◆ Work instructions ◆
Among the records that follow, set down only the lines from the one containing "Image resolution: width=602, height=2576." to the one containing "Hormuz (55, 1286)", both included, exactly.

◆ Provided information ◆
= = = =
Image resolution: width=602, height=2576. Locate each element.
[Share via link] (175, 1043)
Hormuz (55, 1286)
= = = =
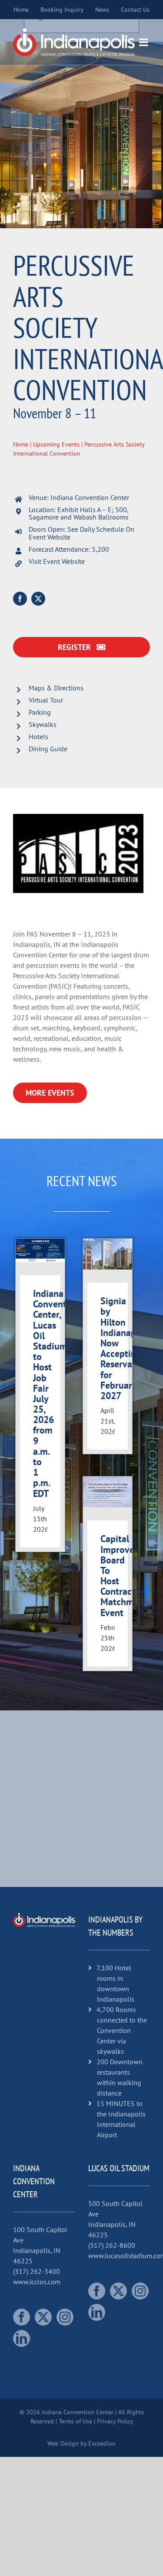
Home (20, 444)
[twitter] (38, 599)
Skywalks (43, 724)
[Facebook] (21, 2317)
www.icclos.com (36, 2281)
= = = =
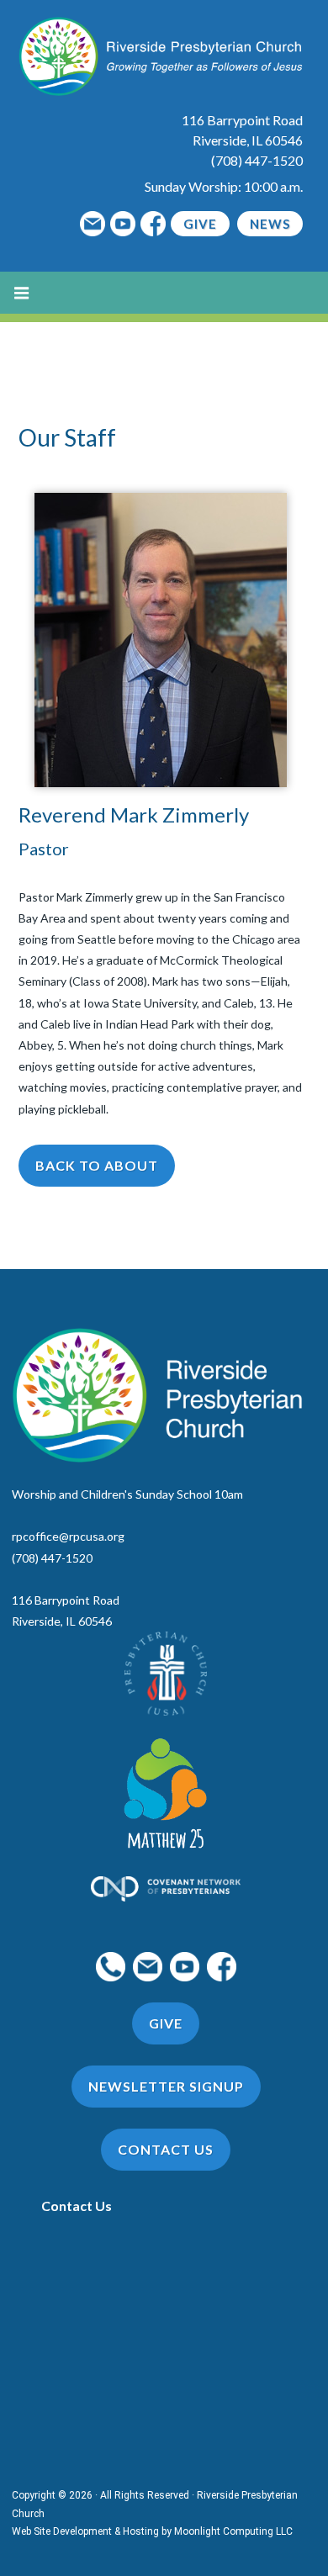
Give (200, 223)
= = = =
◆ Exercise output ◆
Image resolution: width=602, height=2576. Locate each element.
[Share via link] (175, 1043)
Hormuz (55, 1286)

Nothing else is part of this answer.